:: PETUNJUK ::
1. Daftarkan semua peran benteng sebagai warisan budaya yang disebutkan dalam kutipan tentang revitalisasi benteng.
2. Lanjutkan kutipan tentang revitalisasi benteng mulai setelah kalimat terakhirnya.

:: KUTIPAN ::
——

Upaya revitalisasi pada benteng jangan dilihat dari segi estetika semata, tetapi harus dilihat sebagai sebuah warisan budaya yang dalam bentuk fisik telah mencerminkan sejarah perkembangan masyarakat dan menjadi simbol kesinambungan yang jauh lebih panjang daripada masa hidup satu generasi atau akan menumbuhkan ikatan yang erat antara masa kini dan masa lampau dan menciptakan harga diri sebagai suatu bangsa. Dan dalam proses revitalisasi harus diperhatikan juga segi sosial ekonomi, Khususnya yang berkaitan dengan peningkatan pendapatan dan perluasan lapangan kerja. Agar disamping memberikan pemasukan bagi daerah juga bisa digunakan untuk memperbaiki kualitas benteng. Contohya : sebagai sasana budaya maka didalam benteng ditempatkan barang-barang peninggalan kuno dan setiap pengunjung yang datang ditarik kontribusi atau bisa juga memanfaatkan ruang kosong ditengah (halaman benteng)sebagai tempat seminar atau pertemuan-pertemuan yang semuanya ini bisa mendatangkan pendapatan yang tidak sedikit.

——

:: DATA TERSEDIA ::
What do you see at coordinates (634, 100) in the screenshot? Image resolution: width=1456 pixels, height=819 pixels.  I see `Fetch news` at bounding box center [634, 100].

——

:: JAWABAN SOAL ::
1.
- Mencerminkan sejarah perkembangan masyarakat dalam bentuk fisiknya
- Menjadi simbol kesinambungan yang jauh lebih panjang daripada masa hidup satu generasi
- Menumbuhkan ikatan yang erat antara masa kini dan masa lampau
- Menciptakan harga diri sebagai suatu bangsa

2.
Demikian diungkapkan guru besar UNDIP Prof.Ir.Eko Budiharjo Msc dalam dialog publik dengan tema “Benteng Vastenberg cagar budaya untuk publik” di Bale Tawangarum Kompleks Balaikota,selasa(17/2). Hadir pula sebagai pembicara Widya Widayati dari Balai Pelestarian Pusaka Indonesia. Dan hal yang patut juga diperhitungkan dalam merevitalisasi fungsi benteng adalah harus berpihak pada kelestarian dan keserasian lingkungan,baik dalam skala proporsi, tinggi, pola, bahan, tekstur dan pola pewarnaannya,contohnya penutup sebaiknya menggunakan genteng atau sirap sesuai dengan bahan atap yang sudah ada,ujar Habib Yahya dalam sosialisasi rencana pembangunan kawasan benteng vastenberg di aula gedung pasca sarjana UNS (5/1). Hadir pula menjadi pembicara, pakar AMDAL Guntur Riyanto, pakar hukum Pius Triwahyudi.
Kesimpulan :
Di dunia, yang tidak berubah adalah perubahan. Hal ini juga terjadi pada fungsi Benteng Vastenberg. Didirikan untuk pertahanan sekarang direvitalisasi untuk sasana budaya. Yang berubah adalah fungsi tetapi fisik tetap terjaga. Fisik mewakili identitas dan fungsi memberi kehidupan pada fisik. Keduanya saling tergantung.

Daftar pustaka :
Sidharta, eko budiharjo, 1989. konservasi lingkungan dan bangunan bersejarah di Surakarta.gadjah mada university prees.yogyakarta.
Wibawa, Samodra. 1991. Pembangunan Berkelanjutan : Konsep dan Kasus. Yogyakarta: Tiara Wacana.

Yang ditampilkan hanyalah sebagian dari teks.